# [What to work on]
Write out the data exactly from its first line onward, ending with the line in which "Given: Click the" appears.

# [Records provided]

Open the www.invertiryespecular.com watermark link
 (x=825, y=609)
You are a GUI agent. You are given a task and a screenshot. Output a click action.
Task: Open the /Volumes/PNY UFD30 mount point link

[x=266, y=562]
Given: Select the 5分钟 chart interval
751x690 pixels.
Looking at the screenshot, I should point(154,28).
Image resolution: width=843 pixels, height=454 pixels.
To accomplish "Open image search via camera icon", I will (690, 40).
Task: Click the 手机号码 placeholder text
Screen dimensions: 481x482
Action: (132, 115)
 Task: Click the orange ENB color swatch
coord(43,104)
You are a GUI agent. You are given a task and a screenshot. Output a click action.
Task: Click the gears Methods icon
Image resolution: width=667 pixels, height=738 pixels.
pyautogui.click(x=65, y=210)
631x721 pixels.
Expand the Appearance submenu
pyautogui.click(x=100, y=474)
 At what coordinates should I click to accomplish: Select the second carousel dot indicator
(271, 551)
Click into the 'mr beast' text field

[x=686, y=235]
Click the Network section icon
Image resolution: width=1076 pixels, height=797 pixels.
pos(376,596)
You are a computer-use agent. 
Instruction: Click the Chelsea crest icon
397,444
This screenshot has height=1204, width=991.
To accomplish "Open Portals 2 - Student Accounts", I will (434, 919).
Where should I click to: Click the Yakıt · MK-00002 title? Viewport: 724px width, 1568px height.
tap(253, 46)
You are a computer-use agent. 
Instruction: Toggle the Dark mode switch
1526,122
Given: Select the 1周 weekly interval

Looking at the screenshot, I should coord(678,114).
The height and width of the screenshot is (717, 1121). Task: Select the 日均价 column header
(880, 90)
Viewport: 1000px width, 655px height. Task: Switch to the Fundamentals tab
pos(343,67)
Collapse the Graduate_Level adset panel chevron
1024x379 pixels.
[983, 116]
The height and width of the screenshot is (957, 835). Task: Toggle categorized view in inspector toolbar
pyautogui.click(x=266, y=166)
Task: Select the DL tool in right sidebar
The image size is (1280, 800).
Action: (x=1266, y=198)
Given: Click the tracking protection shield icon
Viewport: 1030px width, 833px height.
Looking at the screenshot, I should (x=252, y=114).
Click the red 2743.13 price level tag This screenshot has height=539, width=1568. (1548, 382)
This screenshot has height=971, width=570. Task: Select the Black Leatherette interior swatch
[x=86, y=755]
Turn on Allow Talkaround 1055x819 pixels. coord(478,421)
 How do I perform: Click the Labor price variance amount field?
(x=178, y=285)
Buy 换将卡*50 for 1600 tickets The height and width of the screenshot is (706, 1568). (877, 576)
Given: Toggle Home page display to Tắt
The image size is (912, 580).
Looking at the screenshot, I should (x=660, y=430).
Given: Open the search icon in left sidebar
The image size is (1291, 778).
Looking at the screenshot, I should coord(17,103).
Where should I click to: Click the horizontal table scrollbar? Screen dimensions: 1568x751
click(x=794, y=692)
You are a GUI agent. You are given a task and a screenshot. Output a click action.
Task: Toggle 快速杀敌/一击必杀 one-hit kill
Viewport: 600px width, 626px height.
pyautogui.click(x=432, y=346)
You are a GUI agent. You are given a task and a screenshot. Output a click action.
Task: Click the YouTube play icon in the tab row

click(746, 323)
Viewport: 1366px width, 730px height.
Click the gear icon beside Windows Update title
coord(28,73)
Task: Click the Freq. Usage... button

# [Exercise response]
Open the www.invertiryespecular.com watermark link
 (x=825, y=609)
You are a GUI agent. You are given a task and a screenshot. Output a click action.
Task: Open the /Volumes/PNY UFD30 mount point link

[x=266, y=562]
Given: Select the 5分钟 chart interval
751x690 pixels.
Looking at the screenshot, I should point(154,28).
Image resolution: width=843 pixels, height=454 pixels.
To accomplish "Open image search via camera icon", I will (690, 40).
Task: Click the 手机号码 placeholder text
Screen dimensions: 481x482
Action: (132, 115)
 Task: Click the orange ENB color swatch
coord(43,104)
You are a GUI agent. You are given a task and a screenshot. Output a click action.
Task: Click the gears Methods icon
Image resolution: width=667 pixels, height=738 pixels.
pyautogui.click(x=65, y=210)
631x721 pixels.
Expand the Appearance submenu
pyautogui.click(x=100, y=474)
 At what coordinates should I click to accomplish: Select the second carousel dot indicator
(271, 551)
Click into the 'mr beast' text field

[x=686, y=235]
Click the Network section icon
Image resolution: width=1076 pixels, height=797 pixels.
pos(376,596)
You are a computer-use agent. 
Instruction: Click the Chelsea crest icon
397,444
This screenshot has height=1204, width=991.
To accomplish "Open Portals 2 - Student Accounts", I will (434, 919).
Where should I click to: Click the Yakıt · MK-00002 title? Viewport: 724px width, 1568px height.
tap(253, 46)
You are a computer-use agent. 
Instruction: Toggle the Dark mode switch
1526,122
Given: Select the 1周 weekly interval

Looking at the screenshot, I should coord(678,114).
The height and width of the screenshot is (717, 1121). Task: Select the 日均价 column header
(880, 90)
Viewport: 1000px width, 655px height. Task: Switch to the Fundamentals tab
pos(343,67)
Collapse the Graduate_Level adset panel chevron
1024x379 pixels.
[983, 116]
The height and width of the screenshot is (957, 835). Task: Toggle categorized view in inspector toolbar
pyautogui.click(x=266, y=166)
Task: Select the DL tool in right sidebar
The image size is (1280, 800).
Action: (x=1266, y=198)
Given: Click the tracking protection shield icon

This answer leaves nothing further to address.